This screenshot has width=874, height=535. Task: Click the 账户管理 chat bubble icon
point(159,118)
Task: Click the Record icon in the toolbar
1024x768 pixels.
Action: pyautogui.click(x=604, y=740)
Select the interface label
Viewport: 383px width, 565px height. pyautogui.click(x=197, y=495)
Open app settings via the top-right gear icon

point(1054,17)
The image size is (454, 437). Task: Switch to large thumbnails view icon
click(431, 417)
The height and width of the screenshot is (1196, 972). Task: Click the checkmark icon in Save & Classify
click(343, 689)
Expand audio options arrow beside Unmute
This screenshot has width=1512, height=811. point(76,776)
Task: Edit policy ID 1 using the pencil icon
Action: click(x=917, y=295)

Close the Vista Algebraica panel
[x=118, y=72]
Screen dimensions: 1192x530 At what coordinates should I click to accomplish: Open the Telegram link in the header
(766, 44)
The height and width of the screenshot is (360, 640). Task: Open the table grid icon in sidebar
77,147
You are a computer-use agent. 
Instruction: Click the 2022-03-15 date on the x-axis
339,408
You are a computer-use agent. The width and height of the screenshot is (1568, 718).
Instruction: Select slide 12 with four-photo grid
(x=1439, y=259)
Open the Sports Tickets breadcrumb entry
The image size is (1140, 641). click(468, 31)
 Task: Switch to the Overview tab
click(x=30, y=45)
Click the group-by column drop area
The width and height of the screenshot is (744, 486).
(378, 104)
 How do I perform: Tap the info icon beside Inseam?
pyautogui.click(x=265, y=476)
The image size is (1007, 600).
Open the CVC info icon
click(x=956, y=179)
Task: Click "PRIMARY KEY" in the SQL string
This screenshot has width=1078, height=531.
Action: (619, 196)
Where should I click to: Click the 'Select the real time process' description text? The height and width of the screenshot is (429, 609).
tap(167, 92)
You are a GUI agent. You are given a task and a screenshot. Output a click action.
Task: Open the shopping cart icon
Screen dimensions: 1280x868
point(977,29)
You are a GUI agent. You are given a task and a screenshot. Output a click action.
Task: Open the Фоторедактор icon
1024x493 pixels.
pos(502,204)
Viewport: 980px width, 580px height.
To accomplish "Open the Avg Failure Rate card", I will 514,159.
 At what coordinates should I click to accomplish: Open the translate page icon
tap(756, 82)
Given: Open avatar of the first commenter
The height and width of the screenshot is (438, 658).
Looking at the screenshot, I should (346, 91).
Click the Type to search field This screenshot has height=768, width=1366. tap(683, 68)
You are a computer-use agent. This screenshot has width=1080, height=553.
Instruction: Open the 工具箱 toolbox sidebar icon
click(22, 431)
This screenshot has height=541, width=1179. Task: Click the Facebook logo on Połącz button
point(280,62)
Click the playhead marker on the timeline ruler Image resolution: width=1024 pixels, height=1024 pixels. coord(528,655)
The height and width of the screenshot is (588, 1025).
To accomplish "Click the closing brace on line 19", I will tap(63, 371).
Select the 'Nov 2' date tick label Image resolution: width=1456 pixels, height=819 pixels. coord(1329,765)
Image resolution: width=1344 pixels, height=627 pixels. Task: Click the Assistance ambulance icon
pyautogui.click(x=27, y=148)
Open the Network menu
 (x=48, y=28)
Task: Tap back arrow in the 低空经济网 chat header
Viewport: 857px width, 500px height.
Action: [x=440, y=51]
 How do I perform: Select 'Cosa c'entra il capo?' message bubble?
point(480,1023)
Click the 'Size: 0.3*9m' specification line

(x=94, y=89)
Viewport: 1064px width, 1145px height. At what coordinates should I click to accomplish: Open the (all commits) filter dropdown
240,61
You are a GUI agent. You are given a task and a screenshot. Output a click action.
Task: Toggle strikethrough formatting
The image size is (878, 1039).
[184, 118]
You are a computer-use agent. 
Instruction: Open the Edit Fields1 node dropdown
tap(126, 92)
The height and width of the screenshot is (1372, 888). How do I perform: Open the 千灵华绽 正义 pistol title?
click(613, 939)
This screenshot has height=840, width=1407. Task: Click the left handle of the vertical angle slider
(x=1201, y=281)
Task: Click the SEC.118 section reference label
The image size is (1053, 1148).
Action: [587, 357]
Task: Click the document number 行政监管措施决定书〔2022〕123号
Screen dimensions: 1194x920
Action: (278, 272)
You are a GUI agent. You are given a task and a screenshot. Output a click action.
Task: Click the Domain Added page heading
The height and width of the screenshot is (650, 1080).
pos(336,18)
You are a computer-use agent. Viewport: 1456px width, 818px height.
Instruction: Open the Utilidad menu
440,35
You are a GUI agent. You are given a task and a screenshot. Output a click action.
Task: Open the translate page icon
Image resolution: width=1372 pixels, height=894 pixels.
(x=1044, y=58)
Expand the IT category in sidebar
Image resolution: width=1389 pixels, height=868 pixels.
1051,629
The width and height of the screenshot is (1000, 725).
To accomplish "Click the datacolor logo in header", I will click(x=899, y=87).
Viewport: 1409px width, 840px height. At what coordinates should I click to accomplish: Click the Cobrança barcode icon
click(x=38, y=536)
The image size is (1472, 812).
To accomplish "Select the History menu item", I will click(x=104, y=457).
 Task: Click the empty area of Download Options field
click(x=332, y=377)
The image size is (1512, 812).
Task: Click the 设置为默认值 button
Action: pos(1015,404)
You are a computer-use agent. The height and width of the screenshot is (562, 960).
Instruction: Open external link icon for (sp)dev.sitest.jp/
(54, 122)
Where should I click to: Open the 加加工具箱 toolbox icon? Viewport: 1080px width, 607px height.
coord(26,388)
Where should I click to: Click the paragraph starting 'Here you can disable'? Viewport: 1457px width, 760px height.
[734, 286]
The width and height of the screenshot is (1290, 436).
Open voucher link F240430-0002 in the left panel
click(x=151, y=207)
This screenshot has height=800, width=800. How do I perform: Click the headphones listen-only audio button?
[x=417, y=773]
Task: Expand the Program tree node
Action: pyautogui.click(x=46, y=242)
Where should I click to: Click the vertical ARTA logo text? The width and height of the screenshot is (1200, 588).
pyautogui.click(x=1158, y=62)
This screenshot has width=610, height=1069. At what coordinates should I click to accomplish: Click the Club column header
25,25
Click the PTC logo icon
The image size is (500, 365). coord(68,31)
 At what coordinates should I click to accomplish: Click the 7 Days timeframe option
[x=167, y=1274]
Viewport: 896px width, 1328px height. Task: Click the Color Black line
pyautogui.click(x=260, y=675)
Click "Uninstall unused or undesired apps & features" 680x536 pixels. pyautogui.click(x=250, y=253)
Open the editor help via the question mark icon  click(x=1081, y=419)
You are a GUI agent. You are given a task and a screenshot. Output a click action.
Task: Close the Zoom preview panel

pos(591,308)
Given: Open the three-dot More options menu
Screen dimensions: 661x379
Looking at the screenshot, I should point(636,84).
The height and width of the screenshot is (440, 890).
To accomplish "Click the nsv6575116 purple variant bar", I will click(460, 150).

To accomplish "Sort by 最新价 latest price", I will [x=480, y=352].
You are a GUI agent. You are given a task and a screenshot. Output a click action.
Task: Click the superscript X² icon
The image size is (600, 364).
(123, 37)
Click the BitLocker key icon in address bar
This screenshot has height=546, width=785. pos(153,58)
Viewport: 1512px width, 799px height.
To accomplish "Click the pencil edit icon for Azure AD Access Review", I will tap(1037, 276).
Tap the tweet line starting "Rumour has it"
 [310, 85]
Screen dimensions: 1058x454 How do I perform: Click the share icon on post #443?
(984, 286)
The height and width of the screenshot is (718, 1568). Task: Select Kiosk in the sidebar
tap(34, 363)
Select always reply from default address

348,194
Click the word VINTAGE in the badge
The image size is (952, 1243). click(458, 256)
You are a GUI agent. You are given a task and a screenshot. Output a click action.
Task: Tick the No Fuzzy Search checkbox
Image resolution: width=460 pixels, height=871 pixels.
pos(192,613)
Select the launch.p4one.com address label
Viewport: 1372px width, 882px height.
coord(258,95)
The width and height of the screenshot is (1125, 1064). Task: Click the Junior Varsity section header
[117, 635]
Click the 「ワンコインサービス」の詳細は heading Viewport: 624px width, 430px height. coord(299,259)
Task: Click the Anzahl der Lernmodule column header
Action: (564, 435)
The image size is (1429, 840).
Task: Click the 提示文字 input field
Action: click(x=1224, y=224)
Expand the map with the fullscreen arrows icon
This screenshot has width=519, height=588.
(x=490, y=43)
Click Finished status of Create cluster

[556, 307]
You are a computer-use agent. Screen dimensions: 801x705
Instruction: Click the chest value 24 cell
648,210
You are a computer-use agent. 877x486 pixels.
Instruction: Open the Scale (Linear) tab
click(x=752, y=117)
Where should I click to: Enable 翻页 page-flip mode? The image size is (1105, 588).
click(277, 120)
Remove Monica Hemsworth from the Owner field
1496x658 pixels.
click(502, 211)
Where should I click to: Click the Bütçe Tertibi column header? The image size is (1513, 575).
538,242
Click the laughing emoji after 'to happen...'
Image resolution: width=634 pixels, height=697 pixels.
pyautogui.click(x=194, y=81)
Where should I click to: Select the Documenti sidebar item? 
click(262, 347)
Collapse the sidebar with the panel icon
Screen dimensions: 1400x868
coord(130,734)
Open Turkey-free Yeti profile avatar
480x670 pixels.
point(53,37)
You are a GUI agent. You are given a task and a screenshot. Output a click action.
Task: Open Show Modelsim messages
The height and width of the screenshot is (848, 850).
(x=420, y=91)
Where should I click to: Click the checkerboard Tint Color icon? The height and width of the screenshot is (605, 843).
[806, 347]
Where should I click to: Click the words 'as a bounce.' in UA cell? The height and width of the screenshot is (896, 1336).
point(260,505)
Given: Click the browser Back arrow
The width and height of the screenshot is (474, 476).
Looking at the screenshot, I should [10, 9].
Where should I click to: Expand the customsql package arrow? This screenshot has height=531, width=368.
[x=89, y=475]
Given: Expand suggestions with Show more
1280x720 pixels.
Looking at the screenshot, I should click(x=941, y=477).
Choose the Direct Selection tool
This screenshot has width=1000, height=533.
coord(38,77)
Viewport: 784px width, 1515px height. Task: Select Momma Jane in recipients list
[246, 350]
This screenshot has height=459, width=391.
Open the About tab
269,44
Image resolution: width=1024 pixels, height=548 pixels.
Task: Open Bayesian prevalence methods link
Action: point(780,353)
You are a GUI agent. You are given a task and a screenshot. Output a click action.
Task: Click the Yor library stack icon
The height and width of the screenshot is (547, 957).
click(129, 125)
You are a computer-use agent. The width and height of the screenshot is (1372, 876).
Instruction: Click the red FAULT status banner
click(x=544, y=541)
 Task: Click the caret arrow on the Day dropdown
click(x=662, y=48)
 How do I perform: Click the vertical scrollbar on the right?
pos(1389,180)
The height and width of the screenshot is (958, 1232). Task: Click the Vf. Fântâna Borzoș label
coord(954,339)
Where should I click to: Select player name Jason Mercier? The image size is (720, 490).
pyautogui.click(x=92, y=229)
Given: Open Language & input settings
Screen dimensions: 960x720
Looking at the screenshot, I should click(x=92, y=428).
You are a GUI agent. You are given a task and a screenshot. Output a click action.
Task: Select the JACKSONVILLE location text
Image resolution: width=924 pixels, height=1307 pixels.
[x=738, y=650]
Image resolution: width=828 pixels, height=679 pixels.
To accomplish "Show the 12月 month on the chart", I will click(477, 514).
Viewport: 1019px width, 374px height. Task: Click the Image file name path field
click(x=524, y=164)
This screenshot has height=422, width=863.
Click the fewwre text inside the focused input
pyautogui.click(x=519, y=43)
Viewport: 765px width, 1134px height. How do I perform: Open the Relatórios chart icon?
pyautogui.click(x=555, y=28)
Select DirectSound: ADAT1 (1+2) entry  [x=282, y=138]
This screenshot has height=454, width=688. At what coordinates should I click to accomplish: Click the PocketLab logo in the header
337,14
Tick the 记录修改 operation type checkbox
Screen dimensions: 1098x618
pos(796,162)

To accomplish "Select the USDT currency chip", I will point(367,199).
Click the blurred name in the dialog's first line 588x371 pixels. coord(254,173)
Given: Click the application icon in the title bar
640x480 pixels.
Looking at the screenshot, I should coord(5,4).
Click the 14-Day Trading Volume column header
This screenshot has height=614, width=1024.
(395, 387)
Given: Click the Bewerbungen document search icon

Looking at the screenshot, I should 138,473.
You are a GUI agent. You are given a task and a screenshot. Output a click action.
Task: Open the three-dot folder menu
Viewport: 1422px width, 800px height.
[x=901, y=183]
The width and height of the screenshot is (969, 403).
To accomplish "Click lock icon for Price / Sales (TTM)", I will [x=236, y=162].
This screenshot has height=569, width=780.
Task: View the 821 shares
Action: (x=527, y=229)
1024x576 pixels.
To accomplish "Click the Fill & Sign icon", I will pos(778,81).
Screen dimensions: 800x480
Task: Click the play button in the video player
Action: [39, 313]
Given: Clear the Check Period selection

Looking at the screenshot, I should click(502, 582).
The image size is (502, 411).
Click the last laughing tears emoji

■ ■ ■ ■

§ WHAT TO DO: Give back the lines of the data exactly as they are written, from the first line through the line containing "is (1568, 718).".

§ ANSWER:
This screenshot has width=874, height=535. Task: Click the 账户管理 chat bubble icon
point(159,118)
Task: Click the Record icon in the toolbar
1024x768 pixels.
Action: pyautogui.click(x=604, y=740)
Select the interface label
Viewport: 383px width, 565px height. pyautogui.click(x=197, y=495)
Open app settings via the top-right gear icon

point(1054,17)
The image size is (454, 437). Task: Switch to large thumbnails view icon
click(431, 417)
The height and width of the screenshot is (1196, 972). Task: Click the checkmark icon in Save & Classify
click(343, 689)
Expand audio options arrow beside Unmute
This screenshot has width=1512, height=811. point(76,776)
Task: Edit policy ID 1 using the pencil icon
Action: click(x=917, y=295)

Close the Vista Algebraica panel
[x=118, y=72]
Screen dimensions: 1192x530 At what coordinates should I click to accomplish: Open the Telegram link in the header
(766, 44)
The height and width of the screenshot is (360, 640). Task: Open the table grid icon in sidebar
77,147
You are a computer-use agent. 
Instruction: Click the 2022-03-15 date on the x-axis
339,408
You are a computer-use agent. The width and height of the screenshot is (1568, 718).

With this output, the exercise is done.